For example, I should like to refer to my very first point when I talked about who should be accused. It is the failure to prevent men who describe themselves as the leaders of armed forces from walking the streets of Dublin and from walking into public meetings that does much more damage to Irish unity than any special position the Catholic Church might have acknowledged to it in a written document. The standing and reputation of the State is not strong enough to withstand this long tradition which has attacked from the beginning the legitimacy of this State, and which continues to be attacked, even when we use the words "this unnaturally divided Ireland". If it is unnaturally divided, there are two institutions under threat: not merely Stormont, which is gone, but Dáil Éireann, which remains. If it is an artificial division, and there is something illegitimate about one of them, there is something illegitimate about the other. Today we had figures quoted by a university Senator which, lamenably, I thought—supported the proposition that in some fashion the people of this State were not free to enact a Constitution by appropriate majority voting, which they did in 1937, by producing percentages based upon what would have happened if you had taken in the Thirty-two Counties of Ireland. Why have this sort of approach which questions the legitimacy of the authority in both Northern Ireland and here?

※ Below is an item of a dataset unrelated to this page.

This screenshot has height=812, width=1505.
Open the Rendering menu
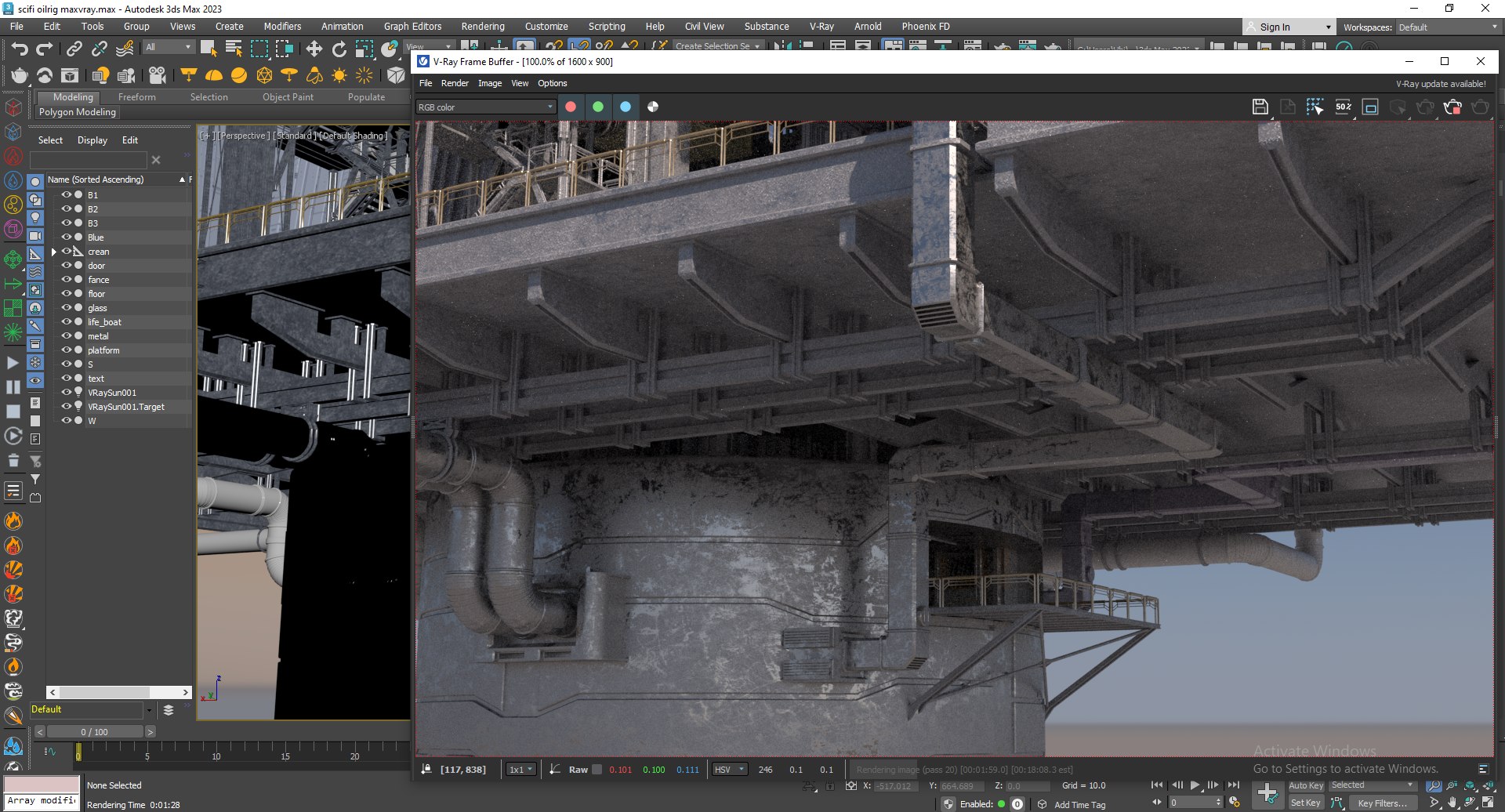click(483, 26)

I said that I liked what Senator O'Higgins said and I shared his anxiety with regard to the effect of the removal. It is one thing to put it in, it is another thing to take it out. What does the taking out of a reference to particular religious institutions mean? Does it mean that there is to be a general message that religious life is to be regarded by the wisacres of Leinster House as less important than it was? I liked what was quite new for me, that is the idea that the notion of special position should have been extended to include the other described religions, and that all religions would have a special status and be recognised to have such.
We are insufficiently straightforward in saying that we do not want unity with the people in the Six Counties however artificially created that entity was, without their consent. We do not want it achieved by immoral means. There is a continual doubt in any Christian's mind when he is faced with the proposition that he should take up arms to kill people unless there is a proper authority requiring him to do so. I am judging them objectively. Any subjective judgment about them is their affair. That is the decision of all those who are engaged in or who are in any way attempting to force Northern Ireland to do their bidding. It is ludicrous to think that we have the greater force, but assuming that we have, it would not even be the honourable force that would be wielded by our Government issuing lawfully authorised directions: it would be dishonourable and the result of our inability to control our own people. What kind of Ireland would there be then?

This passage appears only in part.